EXERCISE REQUIREMENTS :: For the records below, tally the lines that include the word "checkbox" and report the number alone.

MATERIAL TO PROCESS ::
--

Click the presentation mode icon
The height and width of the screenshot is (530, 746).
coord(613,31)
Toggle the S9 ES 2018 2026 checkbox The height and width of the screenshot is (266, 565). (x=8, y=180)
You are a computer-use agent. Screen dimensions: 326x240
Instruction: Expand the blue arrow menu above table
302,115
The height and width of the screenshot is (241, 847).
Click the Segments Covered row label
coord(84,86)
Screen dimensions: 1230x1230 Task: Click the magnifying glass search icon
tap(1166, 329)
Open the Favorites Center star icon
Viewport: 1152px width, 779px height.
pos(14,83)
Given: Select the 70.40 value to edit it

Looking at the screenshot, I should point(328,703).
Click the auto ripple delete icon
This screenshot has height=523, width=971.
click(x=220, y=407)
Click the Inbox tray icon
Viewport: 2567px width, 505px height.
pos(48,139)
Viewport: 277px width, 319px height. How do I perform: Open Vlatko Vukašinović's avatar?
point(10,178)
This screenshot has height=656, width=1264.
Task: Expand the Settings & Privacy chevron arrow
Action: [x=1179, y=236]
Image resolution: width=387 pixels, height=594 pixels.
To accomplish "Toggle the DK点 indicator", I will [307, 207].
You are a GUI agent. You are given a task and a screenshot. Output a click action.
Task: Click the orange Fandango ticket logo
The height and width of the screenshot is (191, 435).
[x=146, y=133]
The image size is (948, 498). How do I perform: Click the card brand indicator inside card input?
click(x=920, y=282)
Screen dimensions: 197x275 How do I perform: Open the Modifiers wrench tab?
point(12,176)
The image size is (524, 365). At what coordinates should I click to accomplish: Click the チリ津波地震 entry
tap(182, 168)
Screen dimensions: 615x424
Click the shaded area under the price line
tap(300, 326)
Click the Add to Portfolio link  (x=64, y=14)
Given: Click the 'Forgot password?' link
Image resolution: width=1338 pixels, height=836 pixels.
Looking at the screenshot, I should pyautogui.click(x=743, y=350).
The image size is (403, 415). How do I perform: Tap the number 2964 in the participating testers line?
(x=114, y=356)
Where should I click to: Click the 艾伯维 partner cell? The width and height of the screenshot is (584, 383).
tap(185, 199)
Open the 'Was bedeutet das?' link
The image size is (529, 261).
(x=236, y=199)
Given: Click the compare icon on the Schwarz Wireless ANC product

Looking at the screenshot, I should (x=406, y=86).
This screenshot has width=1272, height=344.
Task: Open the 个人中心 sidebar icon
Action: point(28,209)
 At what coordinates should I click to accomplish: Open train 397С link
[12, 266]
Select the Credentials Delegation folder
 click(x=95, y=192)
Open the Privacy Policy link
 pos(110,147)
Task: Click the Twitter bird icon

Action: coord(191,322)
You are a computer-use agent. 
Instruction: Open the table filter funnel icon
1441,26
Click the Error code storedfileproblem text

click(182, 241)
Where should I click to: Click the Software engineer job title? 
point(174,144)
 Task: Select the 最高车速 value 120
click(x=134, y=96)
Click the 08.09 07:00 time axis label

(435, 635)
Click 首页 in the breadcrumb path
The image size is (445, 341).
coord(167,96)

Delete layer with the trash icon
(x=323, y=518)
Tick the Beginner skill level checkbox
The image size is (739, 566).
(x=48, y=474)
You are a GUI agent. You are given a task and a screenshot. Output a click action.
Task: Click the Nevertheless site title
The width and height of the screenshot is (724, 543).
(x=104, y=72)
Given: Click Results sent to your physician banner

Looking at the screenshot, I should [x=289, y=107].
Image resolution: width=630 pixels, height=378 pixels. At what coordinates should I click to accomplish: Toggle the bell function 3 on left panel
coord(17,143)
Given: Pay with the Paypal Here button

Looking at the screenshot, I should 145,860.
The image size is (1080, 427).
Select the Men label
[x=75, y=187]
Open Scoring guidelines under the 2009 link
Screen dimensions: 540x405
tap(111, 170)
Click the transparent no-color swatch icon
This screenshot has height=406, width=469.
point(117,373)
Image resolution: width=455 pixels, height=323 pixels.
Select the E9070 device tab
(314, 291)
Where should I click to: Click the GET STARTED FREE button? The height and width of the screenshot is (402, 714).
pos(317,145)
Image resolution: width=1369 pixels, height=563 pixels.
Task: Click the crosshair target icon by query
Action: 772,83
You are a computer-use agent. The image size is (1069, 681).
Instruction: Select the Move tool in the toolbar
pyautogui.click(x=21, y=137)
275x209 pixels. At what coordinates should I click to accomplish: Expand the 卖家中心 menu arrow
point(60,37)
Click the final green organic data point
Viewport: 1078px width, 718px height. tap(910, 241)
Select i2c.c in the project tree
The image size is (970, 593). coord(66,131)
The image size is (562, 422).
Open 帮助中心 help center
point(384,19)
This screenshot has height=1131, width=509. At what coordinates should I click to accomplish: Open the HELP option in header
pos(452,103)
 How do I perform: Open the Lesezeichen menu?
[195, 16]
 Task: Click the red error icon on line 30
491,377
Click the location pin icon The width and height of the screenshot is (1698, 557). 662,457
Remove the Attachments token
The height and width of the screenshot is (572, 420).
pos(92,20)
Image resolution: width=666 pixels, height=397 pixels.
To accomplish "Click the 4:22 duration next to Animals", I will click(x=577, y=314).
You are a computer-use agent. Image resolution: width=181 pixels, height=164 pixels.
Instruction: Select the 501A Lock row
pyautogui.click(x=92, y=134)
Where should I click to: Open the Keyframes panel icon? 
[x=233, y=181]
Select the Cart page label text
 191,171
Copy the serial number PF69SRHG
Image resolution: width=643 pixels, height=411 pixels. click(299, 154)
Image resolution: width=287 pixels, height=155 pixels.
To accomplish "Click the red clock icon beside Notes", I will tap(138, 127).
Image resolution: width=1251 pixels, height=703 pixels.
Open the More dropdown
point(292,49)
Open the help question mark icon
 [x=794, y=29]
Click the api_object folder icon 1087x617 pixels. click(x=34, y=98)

--

ANSWER BELOW :: 2